49.2.2.3 Applications
The multi-scale MPM/OCT imaging is demonstrated in Fig. 49.10 on fish cornea [32]. Figure 49.10a shows the OCT image (XZ view) of the fish cornea. The full thickness of the cornea is detected in a single scan. The image size is 800 μm in lateral and 600 μm in axial direction. In the OCT image, three layers can be detected. However, the identity of the three layers cannot be confirmed. Figure 49.10c–h shows a series of MPM images (XY view) acquired at depths from 5, 25, 80, 220, 275, to 290 μm below the surface, respectively.

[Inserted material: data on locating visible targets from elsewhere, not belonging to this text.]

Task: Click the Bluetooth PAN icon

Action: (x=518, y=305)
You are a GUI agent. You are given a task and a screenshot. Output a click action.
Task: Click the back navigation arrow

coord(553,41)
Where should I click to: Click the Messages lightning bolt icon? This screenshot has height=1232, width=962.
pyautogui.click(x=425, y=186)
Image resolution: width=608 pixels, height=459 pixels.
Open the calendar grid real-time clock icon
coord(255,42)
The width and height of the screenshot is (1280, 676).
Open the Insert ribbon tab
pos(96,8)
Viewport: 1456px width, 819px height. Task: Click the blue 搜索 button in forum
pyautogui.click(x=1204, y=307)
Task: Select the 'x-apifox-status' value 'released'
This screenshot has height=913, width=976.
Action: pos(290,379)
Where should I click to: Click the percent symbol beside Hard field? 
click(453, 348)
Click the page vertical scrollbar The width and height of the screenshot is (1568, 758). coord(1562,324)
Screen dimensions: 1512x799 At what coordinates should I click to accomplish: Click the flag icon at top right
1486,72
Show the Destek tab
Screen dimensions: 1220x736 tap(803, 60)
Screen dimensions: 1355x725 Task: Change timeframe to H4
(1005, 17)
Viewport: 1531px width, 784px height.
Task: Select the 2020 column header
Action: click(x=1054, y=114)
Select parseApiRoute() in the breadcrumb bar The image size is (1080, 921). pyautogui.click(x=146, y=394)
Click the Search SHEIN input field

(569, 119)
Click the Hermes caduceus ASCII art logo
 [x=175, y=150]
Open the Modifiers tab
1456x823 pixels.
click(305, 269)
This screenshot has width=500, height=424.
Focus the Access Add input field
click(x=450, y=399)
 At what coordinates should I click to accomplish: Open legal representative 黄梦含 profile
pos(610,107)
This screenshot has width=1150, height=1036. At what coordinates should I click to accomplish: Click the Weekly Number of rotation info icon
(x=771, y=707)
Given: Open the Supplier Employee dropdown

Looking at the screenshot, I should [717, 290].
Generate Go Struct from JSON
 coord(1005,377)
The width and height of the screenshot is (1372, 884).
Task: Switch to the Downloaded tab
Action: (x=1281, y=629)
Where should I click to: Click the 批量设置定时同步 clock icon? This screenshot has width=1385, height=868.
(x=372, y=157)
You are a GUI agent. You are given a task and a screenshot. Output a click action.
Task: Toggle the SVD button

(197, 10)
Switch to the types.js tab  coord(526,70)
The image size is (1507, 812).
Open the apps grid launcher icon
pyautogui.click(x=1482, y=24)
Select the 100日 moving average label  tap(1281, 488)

In Fig. 49.10c, cells are clearly visible in the TPEF channel where the contrast is autofluorescence from the cell cytoplasm, which is an indication of epithelium. Figure 49.10d shows the junction between the cellular and collagen layers. From Fig. 49.10e–g, the images show mainly SHG contrast from collagen fibers with different structures and densities, which is an indication of stroma. Figure 49.10h is near the bottom of the cornea, where we can still see a weak collagen signal in the SHG channel. Although endothelium cells are not resolved, a thin layer with weak autofluorescence is observed below the end of the collagen layer, which is an indication of endothelium. Therefore, from the TPEF and SHG imaging, the epithelium, stroma, and endothelium layers can be identified in the cornea. Figure 49.10b shows the cross-sectional view of the cornea reconstructed from a MPM stack. It clearly shows the epithelium, stroma, and endothelium layers by looking at the cellular and collagen structures. The different layers identified in the MPM image match well with the layers observed in the OCT image. With the information from the MPM imaging, the three layers observed in the OCT image can be identified to be the epithelium and the two sub-layers of stroma.